Le 09 Juin 2011 dans So_cult’ par Emmanuel Torregano

Un accord impossible entre les plateformes de Vod sur le Web et la Sacem vient entraver la volonté du gouvernement de présenter une offre légale riche et attrayante.

C’est le sketch de cet été. Aussi incroyable que cela puisse paraître, aujourd’hui le meilleur adversaire de l’Hadopi s’appelle la Sacem. Oui, la société des auteurs compositeurs, celle qui a guerroyé pendant des mois à l’Assemblée nationale pour faire voter la loi qui donnerait naissance à la haute autorité de protection des droits. Aujourd’hui, la société de perception des droits, plus précisément la Sesam, qui s’occupe de droits audiovisuels, freine l’accès des plateformes de vidéo à la demande à la labelisation Hadopi - le fameux symbole Pur, promotion des usages responsables. Une bisbille du plus mauvais effet, alors que l’Hadopi lance sa campagne de communication sur tous les médias.
Les premiers sites estampillés "Pur" par l’Hadopi seront au coeur de la campagne qui sera lancée le 13 juin prochain pour informer le grand public. Les plateformes de musique seront bien présentes, car presque toutes sont en règle avec les ayants droit. Pas de chance, les offres de vidéo à la demande sur le Net seront sous-représentées, avec seulement deux plateformes : Orange et Video@volonté.
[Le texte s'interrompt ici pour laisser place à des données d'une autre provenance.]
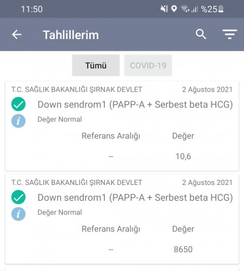The height and width of the screenshot is (271, 244).
Task: Tap second card's 2 Ağustos 2021 date
Action: [207, 182]
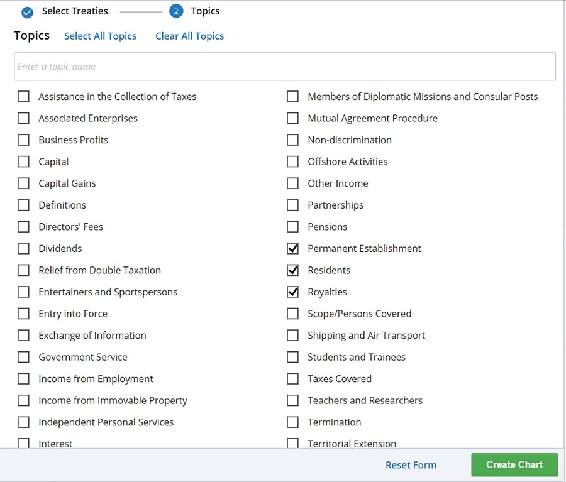This screenshot has height=482, width=566.
Task: Check Relief from Double Taxation
Action: tap(23, 270)
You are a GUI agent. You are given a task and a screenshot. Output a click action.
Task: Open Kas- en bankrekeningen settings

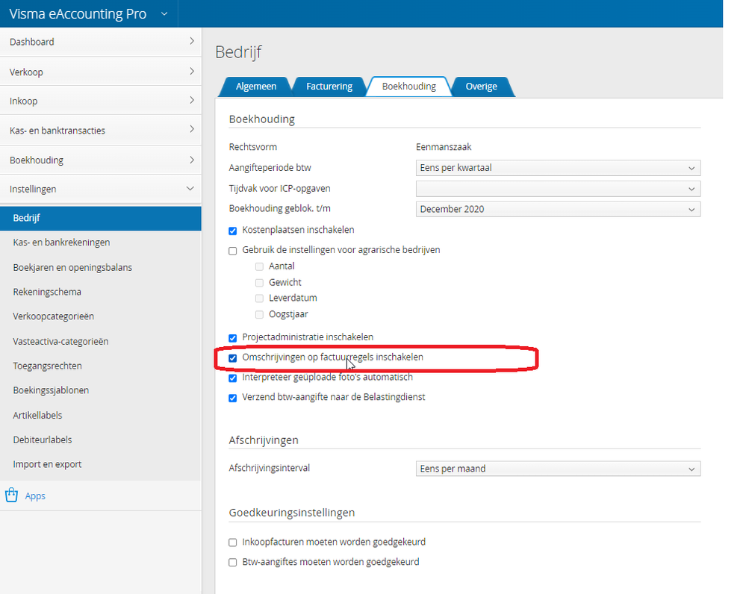click(61, 243)
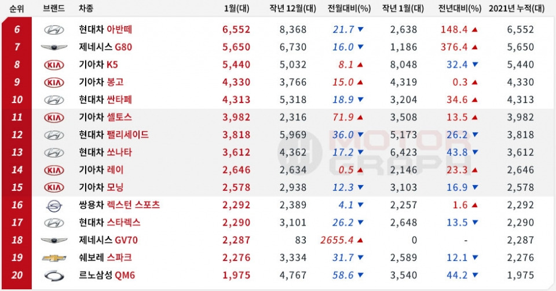Open the 현대차 쏘나타 model name
556x291 pixels.
(x=105, y=153)
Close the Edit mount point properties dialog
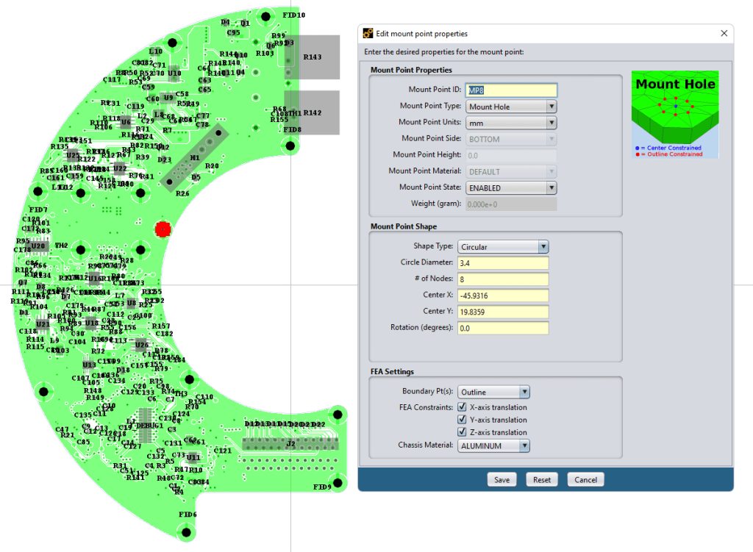 tap(724, 34)
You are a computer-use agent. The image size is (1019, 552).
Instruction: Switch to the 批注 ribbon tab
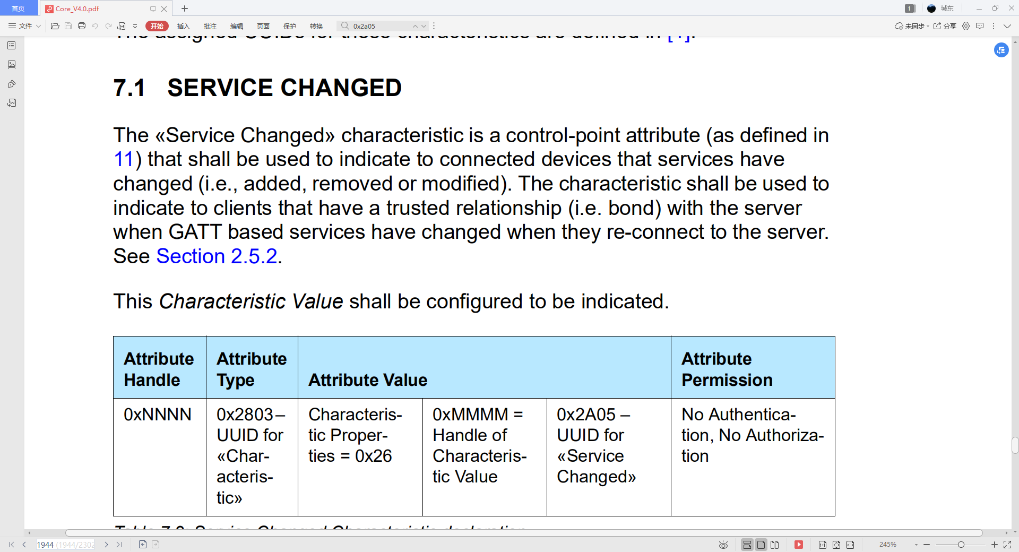click(x=210, y=25)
Toutes les autres, réunies au sein d’un syndicat, ont reçu une objection de la Sacem adressée à l’Hadopi pour entraver leurs labelisations. Pourquoi ? Tout simplement car aucune n’est en règle. La Sacem n’a pas signé de contrats, avec Vidéo Futur, Vodéo, Iminéo, ou encore UniversCiné. Et pour cause, les demandes forfaitaires de la respectable société des auteurs sont considérées comme suicidaires par les sites de VOD, qui acquittent déjà une TVA à 19,6%, plus des obligations arrivées dernièrement lors de la promulgation du décret SMAD.

Provisions

Pour parachever le tout, la Sacem exige de percevoir 8% sur les vidéo clips ou les sketchs, et 2,5% sur les bandes originales musicales. Ces chiffres s’entendent sur le prix hors TVA de vente d’une prestation Vod. Lorsque l’on sait que les studios, soit les producteurs des oeuvres, s’arrogent jusqu’à 70% du montant payé par le client, il ne reste pas grand chose pour les plateformes, ou pour le dire autrement, rien du tout - Précisément, jusqu’a 60% pour les oeuvres françaises et jusqu’à 70% pour les films US, en fonction du nombre d’entrées salles et des revenus générés en salles. Le blocage est donc tout à fait assumé par la Sacem, face au refus des plateformes. Marc Tessier, le président du syndicat des acteurs de la Vod en ligne, a rencontré la Sacem pour la première occasion il y a une dizaine de jours pour tenter de débloquer la situation. C’était bien la première fois que l’ancien patron de France Télévisions, aujourd’hui à la tête de Vidéo Futur, s’entretenait avec la Sacem de ce sujet. Catherine Kerr-Vignale, qui négocie tous les droits de la SPRD, est restée inflexible concernant les pourcentages, mais a accepté une négociation sur les minimums demandés. Une prochaine réunion devrait avoir lieu début juillet.
Cependant, il est bien difficile de prévoir si cette fois, elle débouchera sur une issue positive. Pour certaines plateformes, le sujet des droits d’auteur est en souffrance depuis plusieurs années. Dans le monde du DVD, il y a aussi pléthore de contrats non signés, et les grandes sociétés de distribution, TF1, Canal+, etc., reçoivent régulièrement des lettres de la Sacem à ce sujet. L’habitude veut que les intéressés provisionnent en attendant un accord avec la Sacem. C’est aussi le cas sur Internet. Et si cela n’aboutit pas, la Sacem, sûre de son droit à défendre au mieux ses sociétaires, se dit prête à envoyer tout ce petit monde devant les tribunaux, quitte à mettre l’Elysée, la rue de Valois et l’Hadopi un peu plus en porte-à-faux.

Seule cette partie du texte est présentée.